### Assignment
All of the records need to be retyped exactly, with no line dropped.

[Records from a data collection]
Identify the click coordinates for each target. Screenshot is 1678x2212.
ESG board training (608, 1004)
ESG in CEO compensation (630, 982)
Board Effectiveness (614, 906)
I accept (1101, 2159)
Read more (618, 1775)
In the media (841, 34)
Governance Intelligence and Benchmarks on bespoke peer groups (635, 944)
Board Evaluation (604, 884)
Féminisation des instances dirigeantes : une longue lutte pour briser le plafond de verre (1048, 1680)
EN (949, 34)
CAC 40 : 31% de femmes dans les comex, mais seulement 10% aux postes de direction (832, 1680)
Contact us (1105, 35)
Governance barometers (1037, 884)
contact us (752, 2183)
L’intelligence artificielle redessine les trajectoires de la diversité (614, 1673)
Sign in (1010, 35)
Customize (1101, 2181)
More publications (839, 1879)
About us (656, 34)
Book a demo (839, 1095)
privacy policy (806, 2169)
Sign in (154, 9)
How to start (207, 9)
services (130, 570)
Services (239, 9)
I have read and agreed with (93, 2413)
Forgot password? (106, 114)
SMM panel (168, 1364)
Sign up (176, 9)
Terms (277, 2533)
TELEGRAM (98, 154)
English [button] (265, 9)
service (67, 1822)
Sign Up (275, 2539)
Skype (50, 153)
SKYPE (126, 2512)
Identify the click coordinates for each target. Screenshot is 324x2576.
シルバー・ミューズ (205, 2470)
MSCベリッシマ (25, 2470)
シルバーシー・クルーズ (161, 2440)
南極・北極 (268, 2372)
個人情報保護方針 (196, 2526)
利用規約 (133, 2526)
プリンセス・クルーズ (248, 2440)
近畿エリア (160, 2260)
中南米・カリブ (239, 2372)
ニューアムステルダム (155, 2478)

### Task response
Identify the click coordinates for each target. Screenshot is 1678x2212.
ESG board training (608, 1004)
ESG in CEO compensation (630, 982)
Board Effectiveness (614, 906)
I accept (1101, 2159)
Read more (618, 1775)
In the media (841, 34)
Governance Intelligence and Benchmarks on bespoke peer groups (635, 944)
Board Evaluation (604, 884)
Féminisation des instances dirigeantes : une longue lutte pour briser le plafond de verre (1048, 1680)
EN (949, 34)
CAC 40 : 31% de femmes dans les comex, mais seulement 10% aux postes de direction (832, 1680)
Contact us (1105, 35)
Governance barometers (1037, 884)
contact us (752, 2183)
L’intelligence artificielle redessine les trajectoires de la diversité (614, 1673)
Sign in (1010, 35)
Customize (1101, 2181)
More publications (839, 1879)
About us (656, 34)
Book a demo (839, 1095)
privacy policy (806, 2169)
Sign in (154, 9)
How to start (207, 9)
services (130, 570)
Services (239, 9)
I have read and agreed with (93, 2413)
Forgot password? (106, 114)
SMM panel (168, 1364)
Sign up (176, 9)
Terms (277, 2533)
TELEGRAM (98, 154)
English [button] (265, 9)
service (67, 1822)
Sign Up (275, 2539)
Skype (50, 153)
SKYPE (126, 2512)
Identify the click coordinates for each target. Screenshot is 324x2576.
シルバー・ミューズ (205, 2470)
MSCベリッシマ (25, 2470)
シルバーシー・クルーズ (161, 2440)
南極・北極 (268, 2372)
個人情報保護方針 (196, 2526)
利用規約 (133, 2526)
プリンセス・クルーズ (248, 2440)
近畿エリア (160, 2260)
中南米・カリブ (239, 2372)
ニューアムステルダム (155, 2478)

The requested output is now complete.